Learning Prompt Chains for Frozen LLMs: Inter-Call Orchestration Beyond Single-Call Reasoning
Abstract
Reinforcement learning has made Chain-of-Thought prompting an effective form of test-time computation, but it remains unclear whether multi-call prompting strategies can be learned in the same way. We study prompt chaining as a trainable orchestration policy for frozen large language models (LLMs).

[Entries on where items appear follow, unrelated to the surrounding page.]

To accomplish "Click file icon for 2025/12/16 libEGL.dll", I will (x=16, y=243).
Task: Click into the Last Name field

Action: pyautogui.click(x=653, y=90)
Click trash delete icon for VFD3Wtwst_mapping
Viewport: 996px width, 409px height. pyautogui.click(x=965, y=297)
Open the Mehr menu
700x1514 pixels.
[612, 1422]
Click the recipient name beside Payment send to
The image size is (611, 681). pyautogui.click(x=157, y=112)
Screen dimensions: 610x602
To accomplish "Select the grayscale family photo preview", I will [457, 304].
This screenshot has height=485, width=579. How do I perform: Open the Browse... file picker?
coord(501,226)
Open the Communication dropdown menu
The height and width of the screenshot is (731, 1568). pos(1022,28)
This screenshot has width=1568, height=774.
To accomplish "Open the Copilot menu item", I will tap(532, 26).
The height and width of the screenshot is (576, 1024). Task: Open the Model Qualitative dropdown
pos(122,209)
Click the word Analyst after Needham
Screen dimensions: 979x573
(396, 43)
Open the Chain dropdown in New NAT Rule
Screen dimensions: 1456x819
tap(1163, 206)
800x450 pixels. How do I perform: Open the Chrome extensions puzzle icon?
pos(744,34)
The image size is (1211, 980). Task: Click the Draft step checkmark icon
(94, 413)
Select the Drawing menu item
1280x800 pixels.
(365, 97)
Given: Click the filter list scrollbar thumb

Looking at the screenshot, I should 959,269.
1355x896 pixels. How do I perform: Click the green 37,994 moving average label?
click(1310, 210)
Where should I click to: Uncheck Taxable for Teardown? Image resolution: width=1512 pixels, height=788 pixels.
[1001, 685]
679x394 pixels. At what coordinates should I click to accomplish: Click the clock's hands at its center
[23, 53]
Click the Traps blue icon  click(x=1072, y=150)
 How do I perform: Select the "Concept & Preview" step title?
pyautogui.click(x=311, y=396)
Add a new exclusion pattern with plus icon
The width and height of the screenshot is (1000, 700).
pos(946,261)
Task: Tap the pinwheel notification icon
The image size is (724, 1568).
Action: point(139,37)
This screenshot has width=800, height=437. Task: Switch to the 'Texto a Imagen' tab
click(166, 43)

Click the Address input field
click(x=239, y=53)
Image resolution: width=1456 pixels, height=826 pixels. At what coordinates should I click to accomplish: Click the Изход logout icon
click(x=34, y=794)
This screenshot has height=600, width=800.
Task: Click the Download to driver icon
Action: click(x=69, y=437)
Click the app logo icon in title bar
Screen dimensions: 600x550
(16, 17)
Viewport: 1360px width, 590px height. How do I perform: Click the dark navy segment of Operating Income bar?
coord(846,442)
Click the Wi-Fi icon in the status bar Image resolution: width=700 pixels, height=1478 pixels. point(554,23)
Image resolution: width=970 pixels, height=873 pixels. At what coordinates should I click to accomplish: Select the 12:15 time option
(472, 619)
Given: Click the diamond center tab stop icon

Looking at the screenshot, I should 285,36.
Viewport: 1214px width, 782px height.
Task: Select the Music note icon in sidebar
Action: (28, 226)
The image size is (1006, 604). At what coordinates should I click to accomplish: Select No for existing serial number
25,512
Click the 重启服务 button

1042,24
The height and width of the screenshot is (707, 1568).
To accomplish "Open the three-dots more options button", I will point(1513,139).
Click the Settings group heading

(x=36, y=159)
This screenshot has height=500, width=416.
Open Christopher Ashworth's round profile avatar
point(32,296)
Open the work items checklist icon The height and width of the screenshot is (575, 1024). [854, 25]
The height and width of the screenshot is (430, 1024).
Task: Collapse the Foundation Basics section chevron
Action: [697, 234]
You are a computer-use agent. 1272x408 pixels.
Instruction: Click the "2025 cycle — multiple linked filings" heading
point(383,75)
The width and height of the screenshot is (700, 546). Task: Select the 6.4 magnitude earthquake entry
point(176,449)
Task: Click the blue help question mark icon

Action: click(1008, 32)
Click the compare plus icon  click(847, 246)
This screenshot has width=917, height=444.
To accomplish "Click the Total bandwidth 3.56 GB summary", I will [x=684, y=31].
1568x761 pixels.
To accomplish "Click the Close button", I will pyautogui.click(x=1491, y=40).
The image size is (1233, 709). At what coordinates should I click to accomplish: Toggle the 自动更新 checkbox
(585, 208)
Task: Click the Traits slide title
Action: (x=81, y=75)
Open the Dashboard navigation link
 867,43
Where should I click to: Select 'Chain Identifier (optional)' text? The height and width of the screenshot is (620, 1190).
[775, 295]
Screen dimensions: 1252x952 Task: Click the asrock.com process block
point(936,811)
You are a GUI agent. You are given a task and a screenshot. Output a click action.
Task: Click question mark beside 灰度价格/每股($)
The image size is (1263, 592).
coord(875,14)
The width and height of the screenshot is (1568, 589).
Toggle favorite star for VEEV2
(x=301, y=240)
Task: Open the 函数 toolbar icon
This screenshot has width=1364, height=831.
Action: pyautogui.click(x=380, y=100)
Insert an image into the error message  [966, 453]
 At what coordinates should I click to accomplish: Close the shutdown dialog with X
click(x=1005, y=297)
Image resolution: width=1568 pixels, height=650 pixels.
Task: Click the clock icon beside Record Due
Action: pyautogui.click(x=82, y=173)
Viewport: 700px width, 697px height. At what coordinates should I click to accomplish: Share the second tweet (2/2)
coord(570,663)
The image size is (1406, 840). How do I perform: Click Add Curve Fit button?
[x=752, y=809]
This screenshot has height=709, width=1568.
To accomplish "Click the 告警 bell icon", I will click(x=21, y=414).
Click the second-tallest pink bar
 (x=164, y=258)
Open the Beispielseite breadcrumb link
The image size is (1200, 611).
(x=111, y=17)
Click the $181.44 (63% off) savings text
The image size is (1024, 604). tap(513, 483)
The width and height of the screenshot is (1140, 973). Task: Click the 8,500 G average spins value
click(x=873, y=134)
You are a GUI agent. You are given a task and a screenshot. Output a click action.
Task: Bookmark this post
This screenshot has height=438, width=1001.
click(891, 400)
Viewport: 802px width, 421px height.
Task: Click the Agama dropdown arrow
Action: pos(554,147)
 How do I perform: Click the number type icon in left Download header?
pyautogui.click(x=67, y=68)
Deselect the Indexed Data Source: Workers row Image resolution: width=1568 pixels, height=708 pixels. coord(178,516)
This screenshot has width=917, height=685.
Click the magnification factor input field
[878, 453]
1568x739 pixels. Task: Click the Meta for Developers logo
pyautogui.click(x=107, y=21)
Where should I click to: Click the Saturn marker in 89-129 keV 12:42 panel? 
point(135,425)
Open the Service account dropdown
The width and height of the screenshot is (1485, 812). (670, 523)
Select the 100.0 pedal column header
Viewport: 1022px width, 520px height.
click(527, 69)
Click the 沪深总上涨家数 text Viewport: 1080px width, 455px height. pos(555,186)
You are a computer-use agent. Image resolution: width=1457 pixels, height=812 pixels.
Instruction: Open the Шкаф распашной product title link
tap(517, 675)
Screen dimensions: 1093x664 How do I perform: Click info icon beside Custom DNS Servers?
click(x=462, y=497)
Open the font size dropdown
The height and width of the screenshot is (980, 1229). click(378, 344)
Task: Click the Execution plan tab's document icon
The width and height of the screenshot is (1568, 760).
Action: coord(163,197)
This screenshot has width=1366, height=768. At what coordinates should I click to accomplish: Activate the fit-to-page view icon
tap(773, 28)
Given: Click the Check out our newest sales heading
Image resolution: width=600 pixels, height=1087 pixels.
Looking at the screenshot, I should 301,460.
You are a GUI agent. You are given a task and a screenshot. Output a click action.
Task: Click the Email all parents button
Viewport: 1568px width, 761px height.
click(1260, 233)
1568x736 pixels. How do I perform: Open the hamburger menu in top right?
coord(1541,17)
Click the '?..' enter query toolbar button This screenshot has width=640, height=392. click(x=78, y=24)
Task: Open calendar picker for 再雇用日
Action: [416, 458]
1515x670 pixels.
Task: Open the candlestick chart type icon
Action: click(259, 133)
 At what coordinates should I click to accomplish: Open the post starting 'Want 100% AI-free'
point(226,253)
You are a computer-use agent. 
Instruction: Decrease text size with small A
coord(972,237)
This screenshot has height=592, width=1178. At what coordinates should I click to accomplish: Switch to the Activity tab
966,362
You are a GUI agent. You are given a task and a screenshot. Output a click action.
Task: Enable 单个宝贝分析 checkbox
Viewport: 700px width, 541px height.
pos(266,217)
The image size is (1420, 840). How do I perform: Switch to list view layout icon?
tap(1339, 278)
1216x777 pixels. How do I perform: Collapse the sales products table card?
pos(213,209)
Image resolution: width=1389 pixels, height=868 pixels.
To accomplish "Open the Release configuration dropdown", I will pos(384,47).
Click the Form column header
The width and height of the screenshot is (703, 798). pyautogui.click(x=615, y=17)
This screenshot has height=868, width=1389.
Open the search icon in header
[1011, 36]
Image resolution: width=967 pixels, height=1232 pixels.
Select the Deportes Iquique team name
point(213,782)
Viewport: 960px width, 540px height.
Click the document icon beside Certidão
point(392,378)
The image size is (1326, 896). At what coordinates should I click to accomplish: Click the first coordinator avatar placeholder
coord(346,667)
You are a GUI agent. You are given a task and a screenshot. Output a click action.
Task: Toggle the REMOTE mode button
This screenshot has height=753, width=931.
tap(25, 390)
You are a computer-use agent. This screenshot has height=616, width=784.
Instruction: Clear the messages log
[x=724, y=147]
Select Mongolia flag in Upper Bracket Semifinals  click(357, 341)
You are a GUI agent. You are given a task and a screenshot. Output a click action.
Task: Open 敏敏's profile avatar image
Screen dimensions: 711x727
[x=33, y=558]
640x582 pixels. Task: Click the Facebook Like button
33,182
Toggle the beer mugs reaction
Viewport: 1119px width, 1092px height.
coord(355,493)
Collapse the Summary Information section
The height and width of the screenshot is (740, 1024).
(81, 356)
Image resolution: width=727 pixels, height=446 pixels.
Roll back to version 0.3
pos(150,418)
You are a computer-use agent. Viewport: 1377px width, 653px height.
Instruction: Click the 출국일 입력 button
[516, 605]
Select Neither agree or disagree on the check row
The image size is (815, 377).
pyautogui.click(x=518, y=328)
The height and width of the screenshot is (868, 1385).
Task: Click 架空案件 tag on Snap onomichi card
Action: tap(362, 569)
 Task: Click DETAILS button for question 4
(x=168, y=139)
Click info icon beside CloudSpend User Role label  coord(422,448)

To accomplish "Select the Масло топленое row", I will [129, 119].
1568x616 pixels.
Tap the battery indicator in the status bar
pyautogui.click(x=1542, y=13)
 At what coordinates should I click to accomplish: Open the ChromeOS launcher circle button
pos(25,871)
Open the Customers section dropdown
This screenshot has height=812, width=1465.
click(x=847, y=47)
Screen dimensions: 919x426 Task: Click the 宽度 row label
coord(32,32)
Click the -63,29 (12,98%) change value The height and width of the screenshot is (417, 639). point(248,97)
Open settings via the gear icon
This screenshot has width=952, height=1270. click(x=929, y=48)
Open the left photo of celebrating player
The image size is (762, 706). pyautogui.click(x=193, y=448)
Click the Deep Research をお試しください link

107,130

We introduce Chainer, a lightweight model that maps each user request to an open-loop sequence of self-contained sub-prompts executed by a frozen LLM. Chainer is first initialized by supervised fine-tuning and then optimized with GRPO using end-task rewards, chain-quality signals, validity bonuses, and a dynamic step cost. Across six benchmarks, learned chaining improves a non-reasoning executor on four tasks. With reasoning enabled, it remains complementary on five, improving Arena-Hard (+17.3), AIME (+10.0), LiveCodeBench (+8.2), GPQA (+2.0), and AA-Omniscience (-2.9; lower is better), while degrading IFBench. Experiments shows that these gains are not redundant with longer single-call reasoning: gains persist when token budgets are matched. Since executor weights are fixed, the improvements arise solely from optimizing the prompt trajectory. These results position learned prompt chaining as a distinct axis for scaling frozen LLM systems.